Work required:
Write out the portion of the passage on amending section 59(2) that runs from "Although it can" up to and including "a lower authority.", copying every word and mark unchanged.

Reading passage:
21.21. Recommendation to amend section 59(2).-

Although it can be stated that the reference to the High Court implies that the matter is at large, it is desirable to amplify section 59(2) to make the language appropriate for a situation where the principal case has been already disposed of by the lower authority. The direction in sub-section (2) to the effect that the Revenue Authority should "dispose of a case conformably to the judgment of the High Court", becomes inappropriate when no case is pending before the Revenue Authority, and the case referred by the Board relates to one already disposed of by a lower authority.

The procedure for a reference to the High Court by the Chief Controlling Revenue Authority applies equally when a case is not pending, as where it is pending1 Hence, it is desirable that section 59, sub-section (2), should be amended by using language more fitted to the case. Unless the revenue authority has still resting upon it the duty of disposing of a case, the present words are not appropriate. They are more appropriate to an actual and concrete case pending before the revenue authority. We therefore recommend that these words should be replaced by the words "shall pass such orders as are necessary for disposal of the case conformably to the judgment". In this connection, we may cite the precedent contained in the Income-tax Act,2 quoted below:

"260. (1) The High Court or the Supreme Court upon hearing any such case shall decide the questions of law raised therein, and shall deliver its judgment thereon containing the grounds on which such decision is founded, and a copy of the judgment shall be sent under the seal of the Court and the signature of the Registrar to the Appellate Tribunal which shall pass such orders as are necessary to dispose of the case conformably to such judgment.

Listing:
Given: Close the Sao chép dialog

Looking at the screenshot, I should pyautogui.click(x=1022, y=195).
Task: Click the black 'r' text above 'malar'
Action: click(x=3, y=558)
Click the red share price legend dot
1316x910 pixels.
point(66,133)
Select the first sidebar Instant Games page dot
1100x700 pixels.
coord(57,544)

==

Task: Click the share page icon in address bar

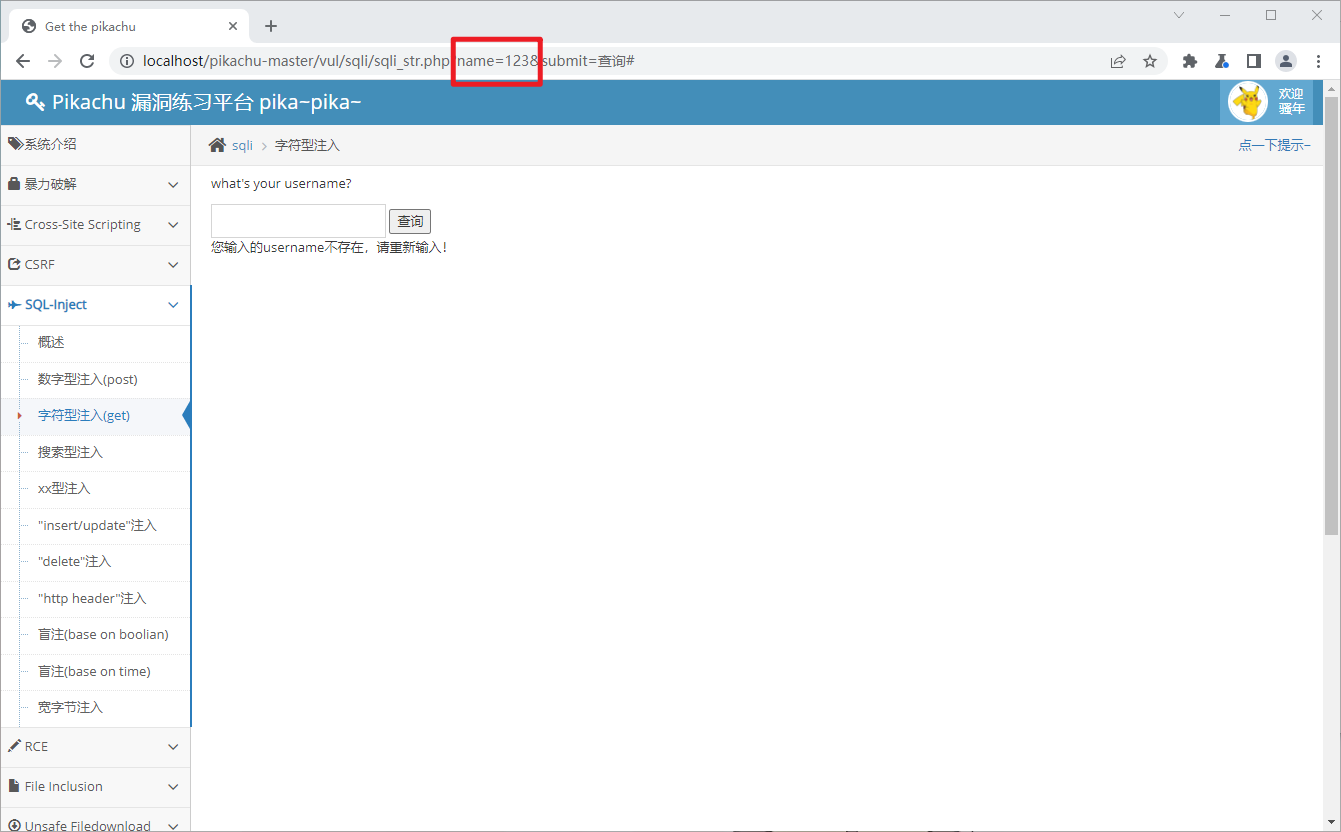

--

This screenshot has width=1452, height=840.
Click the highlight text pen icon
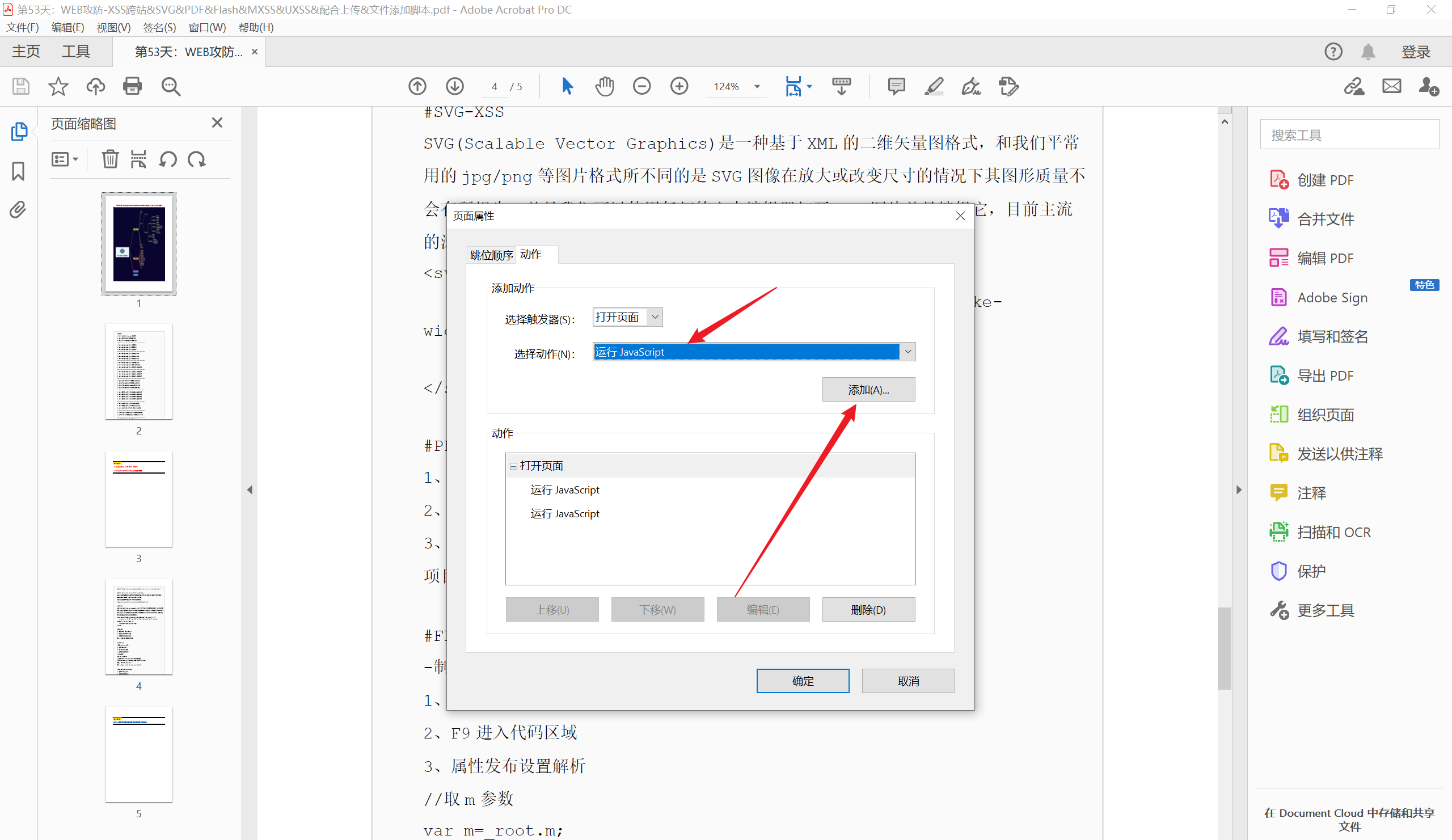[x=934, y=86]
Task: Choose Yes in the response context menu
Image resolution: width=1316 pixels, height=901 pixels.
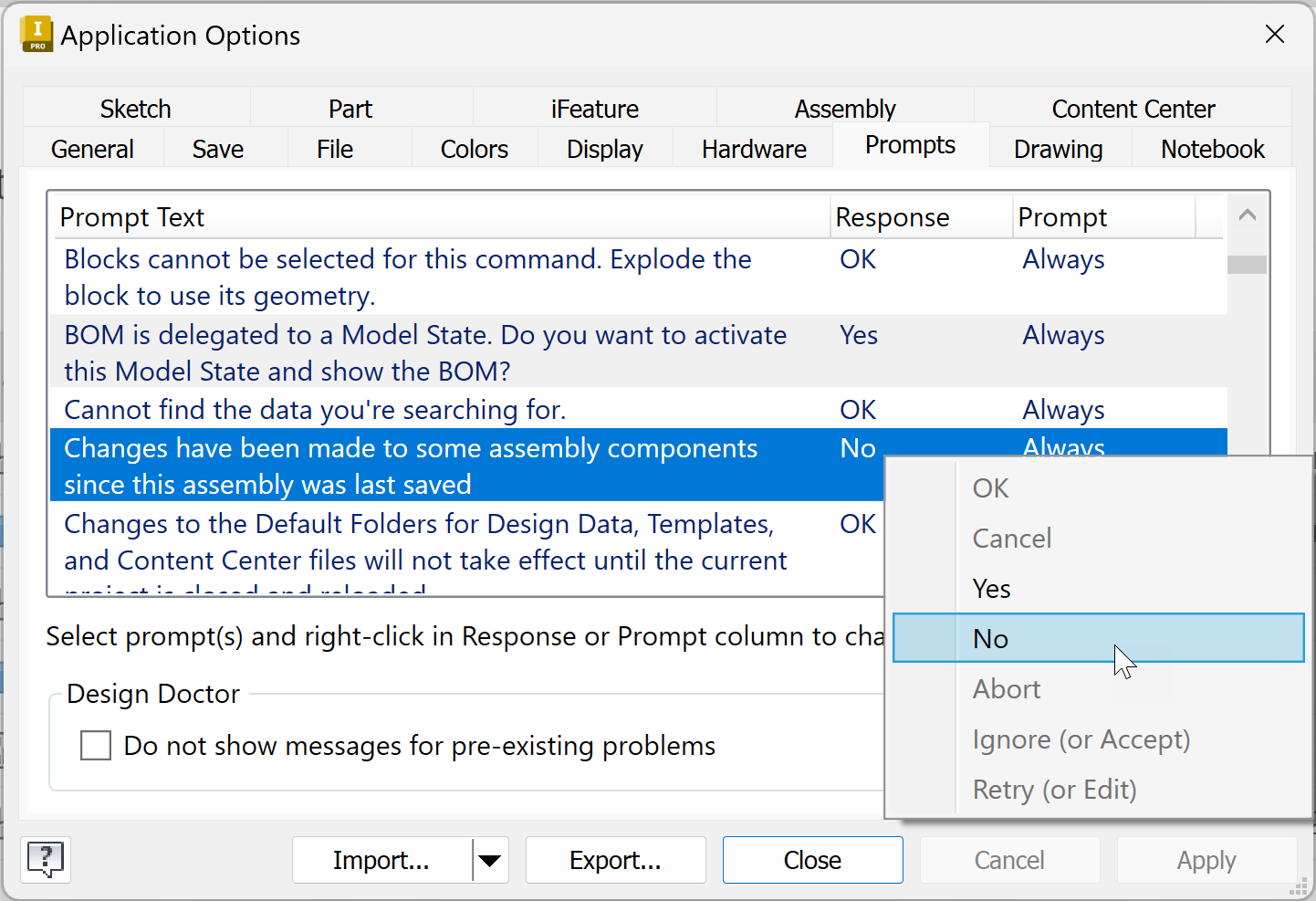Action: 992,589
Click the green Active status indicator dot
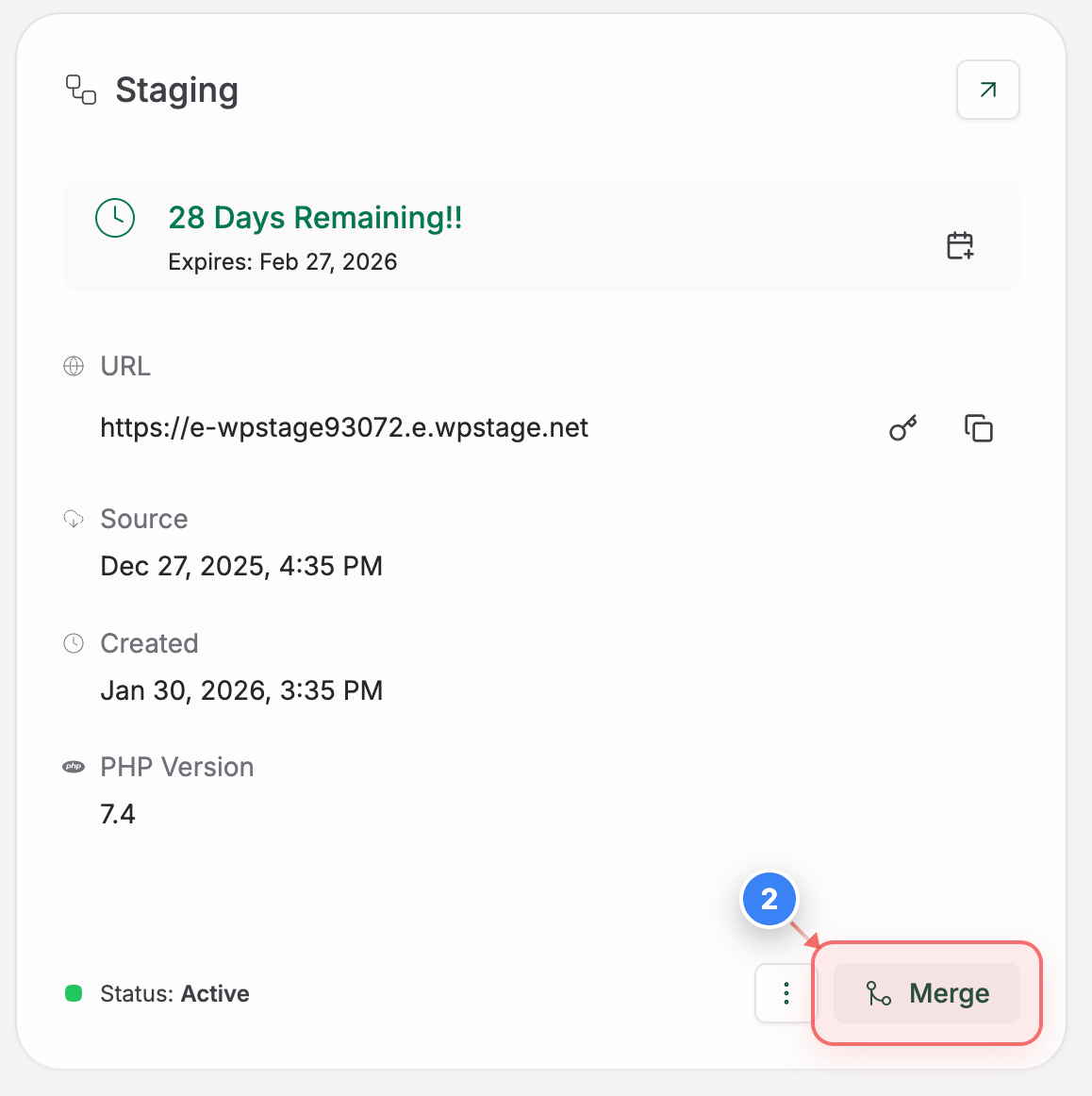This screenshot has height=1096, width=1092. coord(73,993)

Complete output:
Although it can be stated that the reference to the High Court implies that the matter is at large, it is desirable to amplify section 59(2) to make the language appropriate for a situation where the principal case has been already disposed of by the lower authority. The direction in sub-section (2) to the effect that the Revenue Authority should "dispose of a case conformably to the judgment of the High Court", becomes inappropriate when no case is pending before the Revenue Authority, and the case referred by the Board relates to one already disposed of by a lower authority.